Sadio Sankharé

Personal information
- Full name: Sadio Sankharé
- Date of birth: 9 July 1981 (age 44)
- Place of birth: Paris, France
- Height: 1.87 m (6 ft 1+1⁄2 in)
- Position: Defender

Senior career*
- Years: Team / Apps / (Gls)
- 2002–2004: ES Thaon / ? / (?)
- 2004–2005: US Raon-l'Étape / 31 / (0)
- 2005–2007: Grenoble Foot 38 / 15 / (0)
- 2007–2009: Nîmes Olympique / 55 / (1)
- 2009–2010: SO Chambéry Foot / 3 / (1)
- 2010–2011: Paris FC / 24 / (1)
- 2011–2012: Chamois Niortais / 0 / (0)

= Sadio Sankharé =

French footballer (born 1981)

Sadio Sankharé (born 9 July 1981) is a French football defender who played a total of 35 matches in Ligue 2 for Grenoble Foot 38 and Nîmes Olympique.

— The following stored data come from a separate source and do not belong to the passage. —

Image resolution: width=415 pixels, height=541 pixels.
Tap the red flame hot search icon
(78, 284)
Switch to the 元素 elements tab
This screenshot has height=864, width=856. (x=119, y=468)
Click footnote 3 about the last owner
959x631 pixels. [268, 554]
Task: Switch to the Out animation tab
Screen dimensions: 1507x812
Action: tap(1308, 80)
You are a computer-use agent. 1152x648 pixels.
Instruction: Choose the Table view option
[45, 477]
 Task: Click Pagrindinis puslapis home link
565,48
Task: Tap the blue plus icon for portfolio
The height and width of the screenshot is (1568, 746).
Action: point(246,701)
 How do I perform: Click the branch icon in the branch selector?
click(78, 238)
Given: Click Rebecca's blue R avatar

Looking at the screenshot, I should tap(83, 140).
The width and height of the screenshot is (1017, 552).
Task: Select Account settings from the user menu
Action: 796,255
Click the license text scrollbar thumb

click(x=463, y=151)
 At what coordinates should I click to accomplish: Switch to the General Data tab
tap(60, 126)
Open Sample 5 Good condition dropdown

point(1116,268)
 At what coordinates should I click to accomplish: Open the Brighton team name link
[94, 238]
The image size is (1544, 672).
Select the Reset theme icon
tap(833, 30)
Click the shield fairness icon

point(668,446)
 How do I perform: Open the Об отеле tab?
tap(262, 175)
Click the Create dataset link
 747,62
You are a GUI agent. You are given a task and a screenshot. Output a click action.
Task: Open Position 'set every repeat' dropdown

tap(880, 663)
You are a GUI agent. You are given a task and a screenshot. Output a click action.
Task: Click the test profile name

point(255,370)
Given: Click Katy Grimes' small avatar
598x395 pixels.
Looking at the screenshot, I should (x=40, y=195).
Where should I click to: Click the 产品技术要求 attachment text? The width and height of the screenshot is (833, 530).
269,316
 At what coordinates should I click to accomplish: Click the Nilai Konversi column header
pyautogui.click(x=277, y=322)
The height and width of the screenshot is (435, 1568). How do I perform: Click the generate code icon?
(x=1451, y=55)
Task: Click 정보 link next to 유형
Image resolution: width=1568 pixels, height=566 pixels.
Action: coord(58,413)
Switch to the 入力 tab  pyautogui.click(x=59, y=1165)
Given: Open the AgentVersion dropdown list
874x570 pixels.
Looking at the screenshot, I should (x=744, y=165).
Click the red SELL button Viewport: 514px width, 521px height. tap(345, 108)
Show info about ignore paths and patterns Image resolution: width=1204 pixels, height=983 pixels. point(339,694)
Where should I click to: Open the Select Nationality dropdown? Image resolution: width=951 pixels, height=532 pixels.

He started his career with ES Thaon in the Championnat de France amateur 2 before joining Championnat National side US Raon-l'Étape in 2004. Sankharé spent one season with the club, making 31 league appearances, before moving to Grenoble, where he played 15 Ligue 2 matches during a two-year spell. In 2007, he returned to the National with Nîmes and was an integral part of the squad that won promotion in 2007–08.

After making 20 Ligue 2 appearances the following campaign, Sankharé joined CFA2 club SO Chambéry Foot and played three matches during the 2009–10 season. He then spent a year with Paris FC, before joining Chamois Niortais in the summer of 2011.